Der große Vorteil der osteopathischen Kultur (im Vergleich zur politischen Kultur) liegt darin, dass sie ihre Heterogenität lustvoll zelebriert und somit keine normative Integrationsdebatte zu erwarten ist. Denn solange, wie im Fall der Osteopathie, subkulturelle Identitätsbildung die Norm ist, wird der Versuch, einen gemeinsamen Geist zu etablieren, scheitern.
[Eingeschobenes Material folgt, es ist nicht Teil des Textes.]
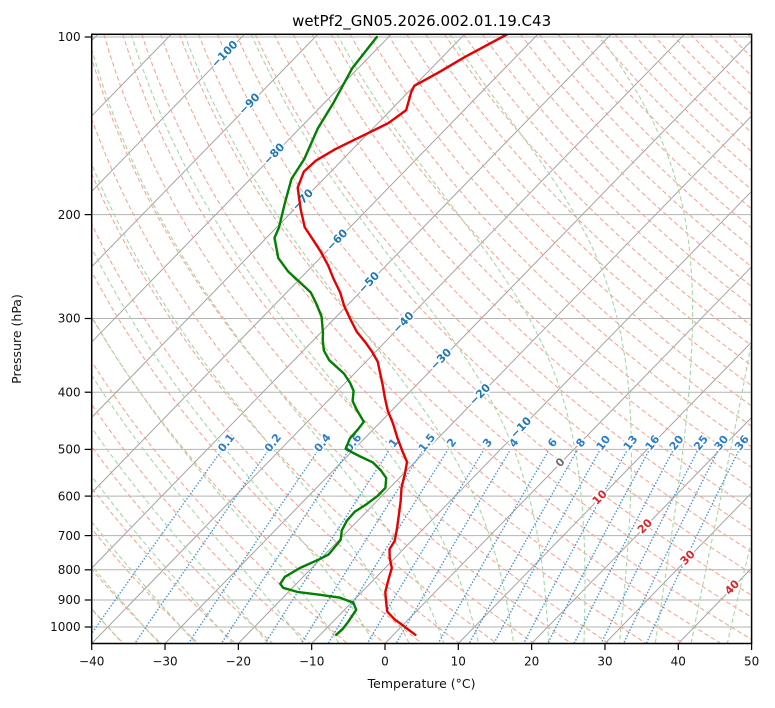 This screenshot has width=775, height=708. I want to click on mixing-ratio-line-0.1, so click(156, 543).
Doch die Renitenz gegen eine zentralistische Hegemonie, die einen Teil der osteopathischen Identität ausmacht, hat auch eine Kehrseite: Richtungskämpfe werden nicht offen und sachbezogen ausgetragen; Wahrheiten werden durch gruppenspezifische Zugehörigkeitsgesten gegen Kritik immunisiert; im Schutzraum der Selbstabgrenzung droht die Angst vor Infragestellung und Ausgrenzung bisweilen in Arroganz und Glaubensgewissheit umzuschlagen. Dann erhält sich die Artenvielfalt auch durch bockiges Festhalten an eingefahrenen Positionen und Standesdünkel.
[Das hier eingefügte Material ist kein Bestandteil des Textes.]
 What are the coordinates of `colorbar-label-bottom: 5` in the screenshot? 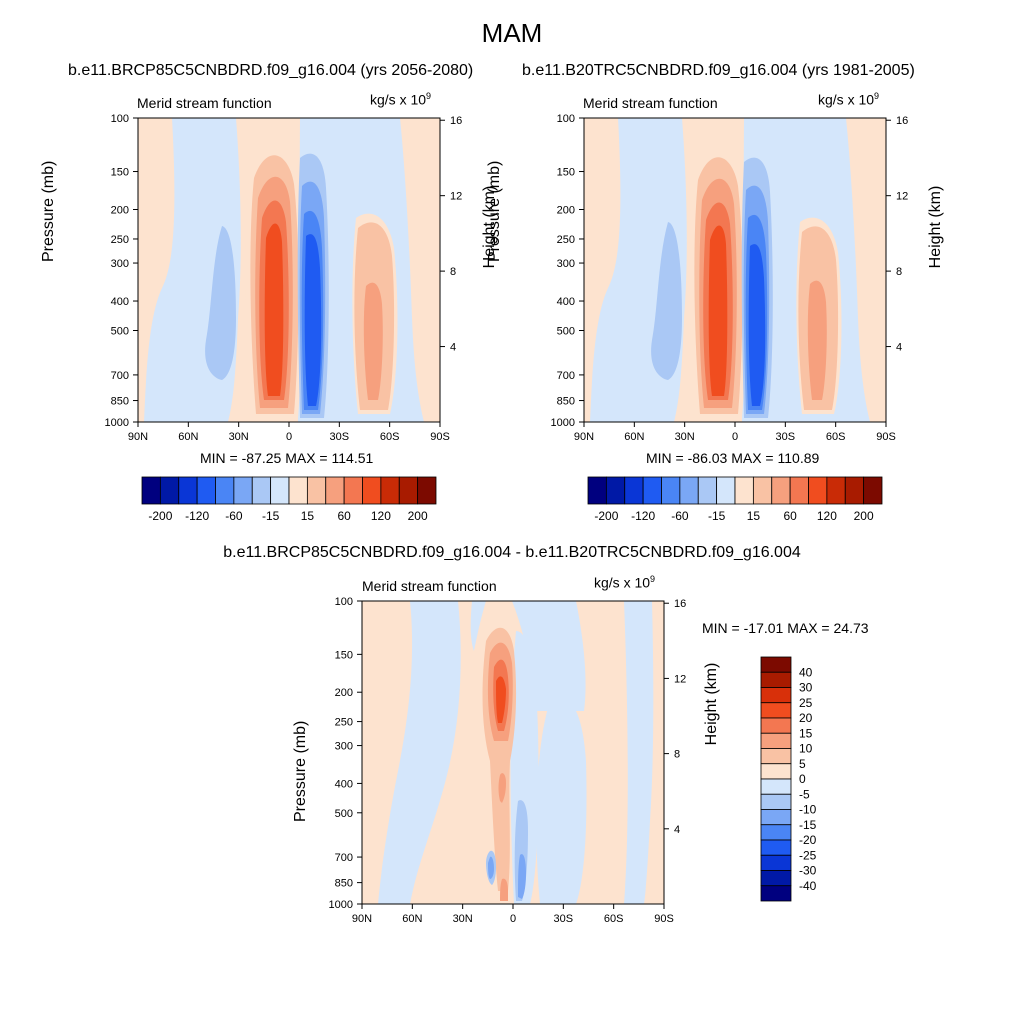 It's located at (802, 764).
Insofern mögen die Forderung nach einer kritischen Selbsthinterfragung und der Hinweis auf die dringend nötige Selbstintegrationsdebatte Irritationen hervorrufen. Dies wäre wohl nicht so, wäre die nonkonformistische Vielfalt in eine aufgeräumte und aufgeklärte innerosteopathische Diskussion eingebettet. Der osteopathischen Artenvielfalt fällt es jedoch schwer, den gemeinsamen Kern und die gemeinsame Peripherie immer wieder konstruktiv infrage zu stellen und so Widersprüche offenzulegen und zu thematisieren. Möglicherweise fehlt uns nur ein sicherer und stabiler Rahmen, um diese Diskussion mit offenem Ausgang in kollegialem Respekt und vorbehaltloser Offenheit zu führen.

Der Prozess der Selbstintegration der Osteopathie braucht die Bereitschaft zum Grenzgängertum; er braucht „Mehrsprachigkeit“ für die verständnisvolle Evolution einer gemeinsamen Fachsprache. Doppelstaatsbürgerschaften sowie Verheiratungen und Verflechtung über die Grenzen der eigenen (osteopathischen) Lebenswelt hinweg sind gefragt.